→ **TASK REQUIREMENTS**
1. In the worked solution below, what form do the infinitely many solutions take?
2. List the four additional solutions that the worked solution below derives beyond the infinite family.
3. Extend the worked solution below, picking up after its final sentence.

→ **DOCUMENT SEGMENT**
There is an infinite number of solutions of the form (k, -k, 1).

Algebraic manipulation shows 4 more solutions:

c = 1-a-b

c^2 = 1 + a^2 + b^2 + 2(ab - a - b)

a^3 + b^3 + c^2 = a^3+b^3+ 1 + a^2 + b^2 + 2(ab - a - b) = 1

a^3 + b^3 + a^2 + b^2 + 2(ab - a - b) = 0

(a^3 + a^2 - 2a) + (b^3 + b^2 - 2b) + 2ab = 0

a(a+2)(a-1) + b(b+2)(b-1) + 2ab = 0

By inspection if either a or b is zero, then the other (b or a) can be {0, 1, -2} and the equation is satisfied giving 6 solutions, though 2 of them are both (0,0,1) and are included in the infinite set noted above.  The other four:

(0,1,0), (0,-2,3), (1,0,0), (-2,0,3).

→ **DATA LISTING**
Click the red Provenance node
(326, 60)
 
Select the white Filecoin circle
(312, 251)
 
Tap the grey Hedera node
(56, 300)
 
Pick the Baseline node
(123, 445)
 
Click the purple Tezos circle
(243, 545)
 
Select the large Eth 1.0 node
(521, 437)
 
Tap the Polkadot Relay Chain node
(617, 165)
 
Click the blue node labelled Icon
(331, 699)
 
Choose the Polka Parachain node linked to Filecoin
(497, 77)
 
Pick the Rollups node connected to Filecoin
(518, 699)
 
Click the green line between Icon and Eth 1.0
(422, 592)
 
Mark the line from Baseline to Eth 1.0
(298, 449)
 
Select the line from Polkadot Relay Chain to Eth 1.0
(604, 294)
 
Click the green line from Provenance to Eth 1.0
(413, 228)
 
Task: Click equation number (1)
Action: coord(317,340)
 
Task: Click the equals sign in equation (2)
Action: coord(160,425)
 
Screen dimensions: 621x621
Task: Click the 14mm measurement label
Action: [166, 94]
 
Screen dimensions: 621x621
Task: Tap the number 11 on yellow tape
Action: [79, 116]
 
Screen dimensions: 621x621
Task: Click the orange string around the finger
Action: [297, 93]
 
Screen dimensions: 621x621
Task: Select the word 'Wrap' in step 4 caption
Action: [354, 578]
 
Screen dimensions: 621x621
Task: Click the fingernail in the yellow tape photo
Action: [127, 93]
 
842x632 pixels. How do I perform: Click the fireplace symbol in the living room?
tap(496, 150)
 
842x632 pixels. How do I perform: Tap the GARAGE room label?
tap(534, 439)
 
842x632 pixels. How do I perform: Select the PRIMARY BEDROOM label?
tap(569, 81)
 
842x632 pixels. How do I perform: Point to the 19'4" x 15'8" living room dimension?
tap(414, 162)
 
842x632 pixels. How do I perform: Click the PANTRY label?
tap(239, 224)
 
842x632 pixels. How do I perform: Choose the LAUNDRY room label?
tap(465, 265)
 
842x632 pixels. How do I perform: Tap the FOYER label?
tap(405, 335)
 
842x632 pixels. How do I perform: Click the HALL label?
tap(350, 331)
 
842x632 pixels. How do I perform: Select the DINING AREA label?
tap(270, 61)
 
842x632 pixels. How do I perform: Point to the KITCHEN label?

→ **EXERCISE RESULTS**
1. (k, -k, 1)

2. (0,1,0), (0,-2,3), (1,0,0), (-2,0,3)

3.
There are 2 others that I didn't find until running the program.  I suspect further algebraic manipulation would find them.  [Edit: it looks like broll already did so]

The complete set:

    (a,b,c)

    (k, -k, 1) for all integers k

----------------------

big = 1000

for a in range(-big,big+1):

    for b in range(-big,big+1):

        if a == -b:

            continue

        c = 1-a-b

        if a**3 + b**3 + c**2 == 1:

            print('({},{},{})'.format(a,b,c))